Uma vida estatal

Uma vida estatal

É um retrato jocoso da ineficiência estatal, impulsionada pelos piores incentivos: estabilidade de emprego, o sepultamento da (boa) ambição, a tendência de sempre nivelar as coisas por baixo, não pela excelência

Guilherme Baumhardt

publicidade

Há uma velha piada alusiva à extinta União Soviética que diz mais ou menos o seguinte. Em uma bela manhã, em Moscou, um russo recebe uma ligação. É da concessionária Lada, avisando o sujeito que ele deveria comparecer à loja, dentro de três anos, quatro meses e cinco dias, pontualmente às 10 horas da manhã. O carro comprado por ele tinha data e hora para ser entregue. O russo ouve atentamente, pega o calendário e pergunta: “Não poderia ser à tarde?”. Do outro lado da linha vem a pergunta: “Por quê?”. E o sujeito responde: “É que neste mesmo dia e horário o encanador vem aqui em casa para consertar um vazamento”. É um retrato jocoso da ineficiência estatal, impulsionada pelos piores incentivos: estabilidade de emprego, o sepultamento da (boa) ambição, a tendência de sempre nivelar as coisas por baixo, não pela excelência.

O atual ministro do Trabalho, o sindicalista Luiz Marinho, pelo visto injetou doses cavalares de inspiração soviética e resolveu ligar o motor do estatismo. Durante entrevista sobre os aplicativos de transporte e entrega (Uber a afins), o ex-presidente da CUT defendeu mais uma vez a regulação do setor – uma fixação da esquerda. Estamos tratando de uma relação entre privados, em mais uma demonstração da força do livre mercado. Mas Marinho quer impor regras, leis, diretrizes, mandamentos. Ou seja, quer meter a colher do Estado naquilo que está funcionando.

Se a Uber ou qualquer outra empresa precisar assinar a carteira de trabalho dos motoristas, ela deixa o país. Estima-se que hoje existam aproximadamente 1,4 milhão de motoristas na plataforma. Quantas empresas possuem um quadro de funcionários celetistas com este número? No Brasil, nenhuma. Ninguém é obrigado a cumprir horário, bater ponto. Os profissionais trabalham quando querem, na hora que bem entenderem. Para alguns é um complemento de renda, para outros a atividade é a principal fonte de receita. E se fosse adotada uma saída intermediária, com alguns encargos e restrições? Fácil: tudo aquilo que representar custo vai parar no preço final e será repassado aos passageiros. Viajar custará mais caro, menos gente vai utilizar o serviço e motoristas perderão corridas. Todos perdem. Menos o governo.

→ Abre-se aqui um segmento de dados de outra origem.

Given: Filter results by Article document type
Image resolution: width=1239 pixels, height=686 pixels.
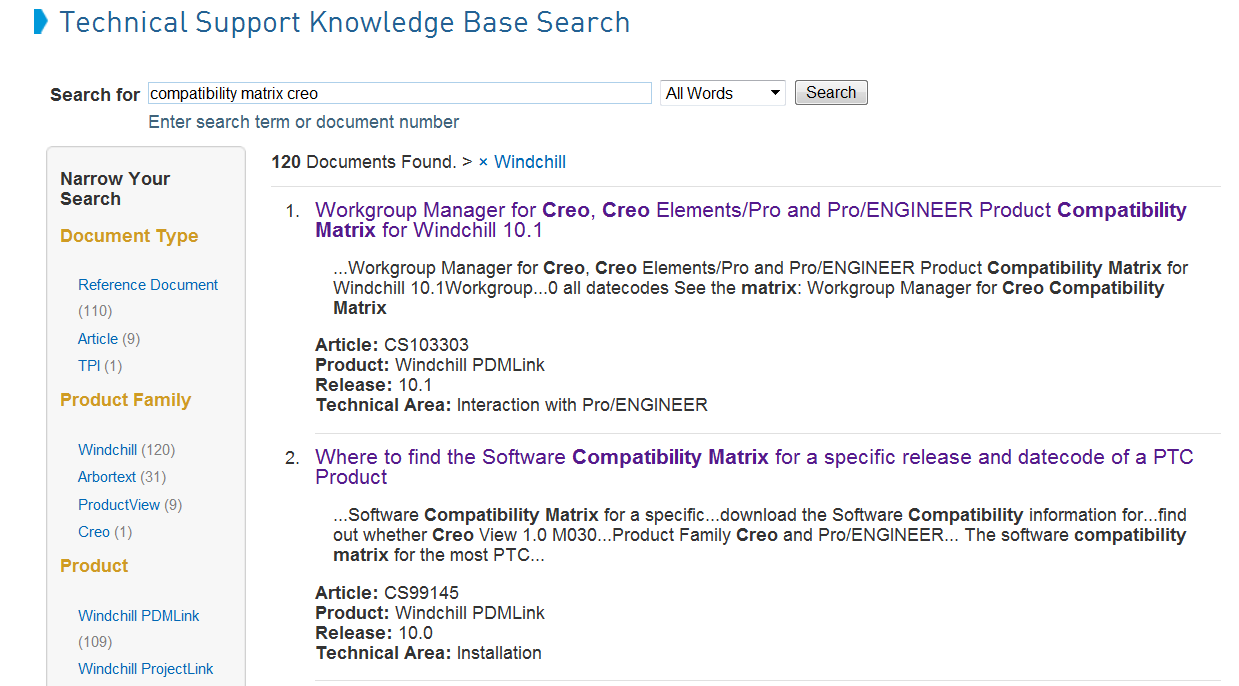Looking at the screenshot, I should pyautogui.click(x=96, y=338).
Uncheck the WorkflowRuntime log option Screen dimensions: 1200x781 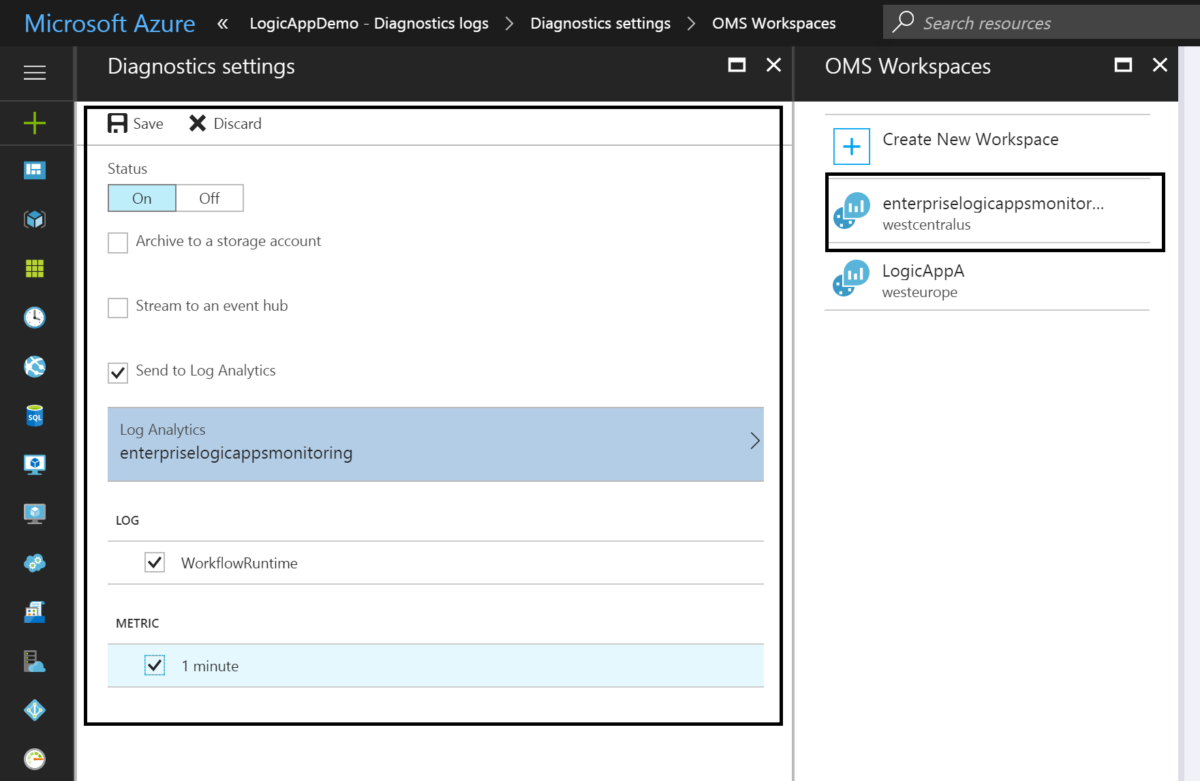pyautogui.click(x=154, y=562)
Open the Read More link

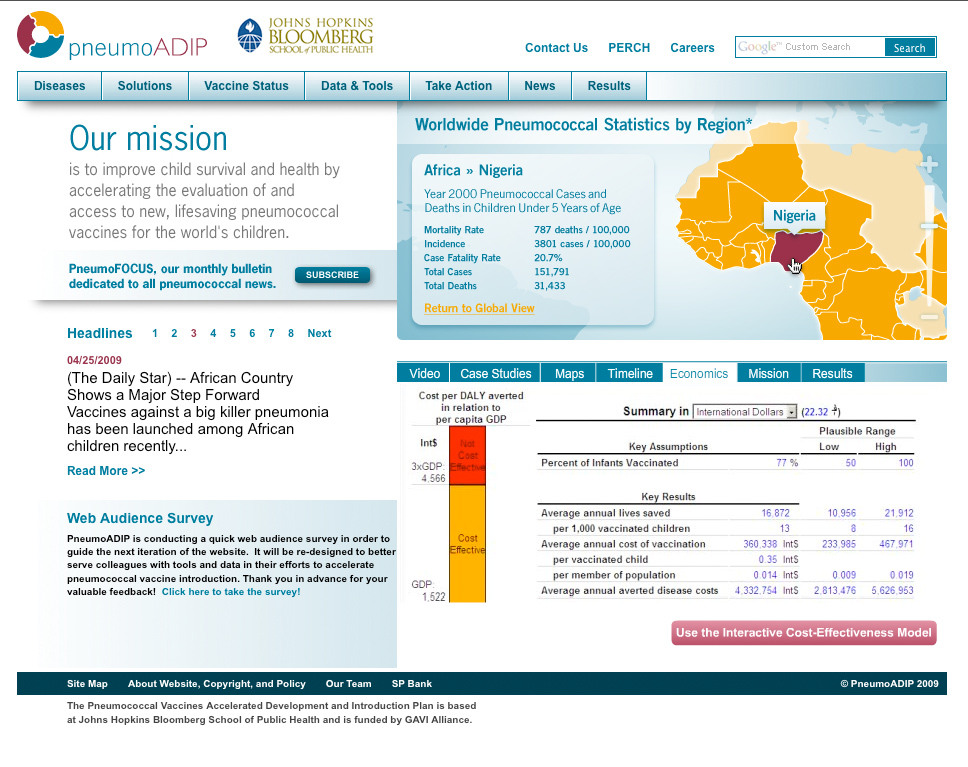(x=106, y=471)
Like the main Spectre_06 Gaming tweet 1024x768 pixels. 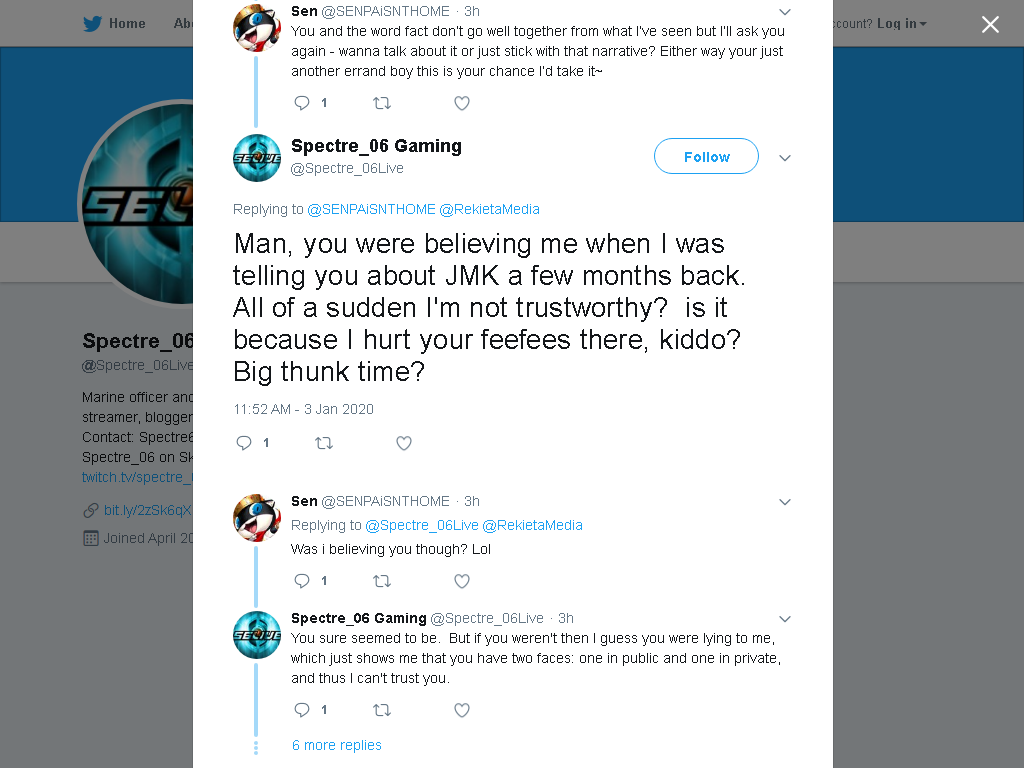[x=404, y=443]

A ideia sem pé e cabeça fica ainda melhor. Marinho disse que se as empresas desistirem do Brasil ele solicitará aos Correios (segure o riso) um aplicativo semelhante. Minutos depois da bobagem dita pelo ministro, as redes foram inundadas com memes que trouxeram um choque de vida real. Um deles dizia: “Seu carro está a caminho. Neste momento ele se encontra em Curitiba, no CD (centro de distribuição, local onde boa parte das correspondências permanecem por longos períodos)”. Outro dizia: “Chame a corrida. E prepare-se para nunca chegar ao destino”. Triste realidade de uma empresa que já foi admirada pela população, mas virou motivo de deboche e cabide de emprego, tomada pelo sindicalismo jurássico que diz representar os trabalhadores.

Se a ideia é melhorar o serviço e a remuneração dos motoristas, o caminho é o inverso. Abram concorrência. Deixem que motoristas e passageiros escolham o melhor aplicativo. É assim nos Estados Unidos e na Europa. Aqui há menos opções, mas elas existem. Simplifiquem a vida de quem é taxista e deixem que a disputa aconteça com paridade de armas. Reduzam impostos, do IPVA aos combustíveis. Todo mundo agradece. Só não tentem reinventar a roda. Ela já existe e gira. Roda estatal tem tudo para nascer quadrada.

Sigilo

Toda pessoa minimamente decente quer saber quem danificou e vandalizou prédios públicos, em Brasília, no dia 8 de janeiro. A tarefa agora ficou mais difícil. Por decisão do atual governo federal, as imagens agora estão protegidas por sigilo. Direito de pergunta: há algo a esconder? Pelo visto não bastou barrar a tentativa de CPI sobre o assunto.